In contrast to the lack of clear transcriptional indicators of outcome in this investigation, the effective development and class-switching of anti-BDBV GP-specific IgG antibodies indeed correlates with outcome, with the 1 treated animal that succumbed to infection never forming substantial BDBV GP-specific IgM titers. This result, although in need of additional support from further testing, is consistent with the idea that the generation of antibody responses is a key determinant of outcome in BDBV infection. This is similar to prior work showing that the strength of antibody development in BDBV-infected rhesus macaques also correlates with outcome [7]. Future work should examine antibody dynamics to VSV antigens (eg, matrix protein) or other BDBV immunogens besides BDBV GP (eg, VP40, nucleoprotein) to discern the importance of specific versus nonspecific immune activation in mediating rVSV postexposure protection.

This study further expands the evidence that rVSV-based vectors can effectively serve as a postexposure prophylaxis agent for many filoviral diseases. Postexposure prophylaxis using rVSV-based vectors provides protection in SUDV, EBOV, and MARV models of disease [23, 27, 28]. This study showed that this can be extended to protection against BDBV exposure if postexposure treatment is rapid.

Supplementary Data

Supplementary materials are available at The Journal of Infectious Diseases online. Consisting of data provided by the authors to benefit the reader, the posted materials are not copyedited and are the sole responsibility of the authors, so questions or comments should be addressed to the corresponding author.

Notes

Author contributions. C. W., J. H. C., and T. W. G. conceived and designed the study. D. J. D., J. B. G., and T. W. G. performed the challenge experiment. D. J. D., J. B. G., R. W. C., and T. W. G. performed the animal procedures and clinical observations. K. N. A. and V. B. performed the clinical pathology assays. V. B. performed the plaque assays. K. N. A. performed the PCR assays. J. M. performed the ELISAs. K. A. F. performed the necropsies and gross pathology analysis and interpreted the gross and histological data. N. S. D. performed the IHC assays. J. S. performed the bioinformatic analyses. J. H. C. wrote the article with additions from C. W. and K. A. F; and C. W., J. S., K. A. F., R. W. C., J. H. C., and T. W. G. edited the article. All authors had access to the data and approved the final version of the manuscript.

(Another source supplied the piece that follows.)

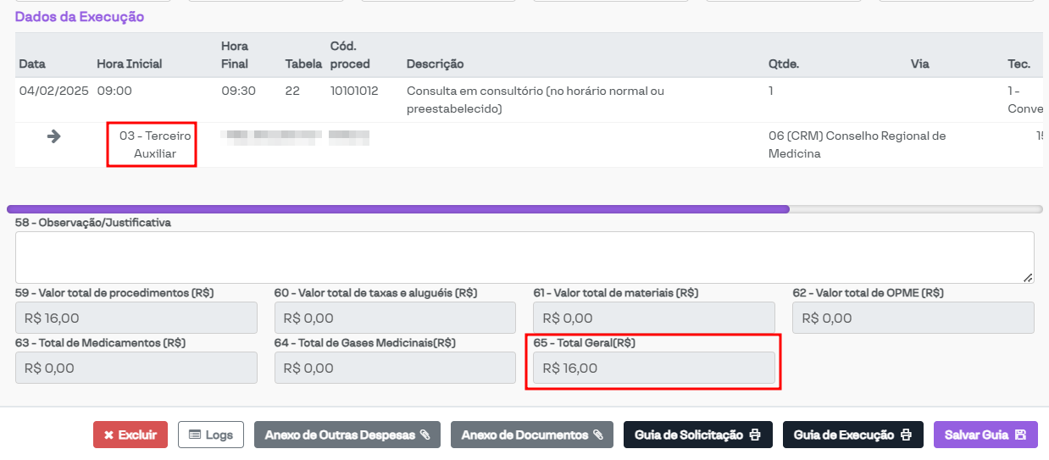Select the Total de Medicamentos field
Screen dimensions: 1049x460
click(x=136, y=368)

Acknowledgments. We thank the University of Texas Medical Branch Animal Resource Center staff for husbandry support of laboratory animals; Kevin Melody, Chad Mire, and Matt Hyde for assistance with animal observations and scoring; Corri Levine for assistance with blood measurements; Tera Sorvillo for assistance with PBMC separations; Steven Widen for performing the LoFreq analysis and sequencing of cDNA libraries; and Jill Thompson for preparing the cDNA library prep.

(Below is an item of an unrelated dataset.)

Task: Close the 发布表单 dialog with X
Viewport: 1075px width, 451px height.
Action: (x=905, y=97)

Disclaimer. The opinions expressed by the authors contributing to this article do not necessarily reflect the opinions of the University of Texas Medical Branch or the institutions with which the authors are affiliated.

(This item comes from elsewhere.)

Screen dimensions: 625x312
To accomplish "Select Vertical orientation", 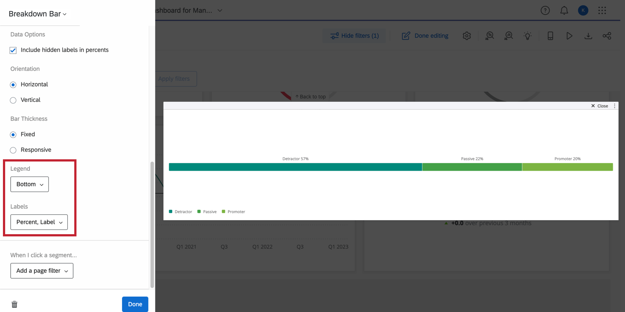I will (x=13, y=100).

Financial support. This work was supported in part by the Department of Health and Human Services, National Institutes of Health (grant number U19AI142785 to T. W. G.); and in part by the University of Texas Medical Branch (UTMB), Department of Microbiology and Immunology funds to T. W. G. Support for biosafety level 4 operations at the Galveston National Laboratory was provided by National Institute of Allergy and Infectious Diseases, National Institutes of Health (grant number UC7AI094660 to UTMB).

Supplement sponsorship . This article appears as part of the supplement “10^th International Symposium on Filoviruses.”

Availability of data and materials. The RNA-seq datasets generated from this study are available in the NCBI Gene Expression Omnibus (GEO) repository [accession number GSE237547]. All other study data are included in the article.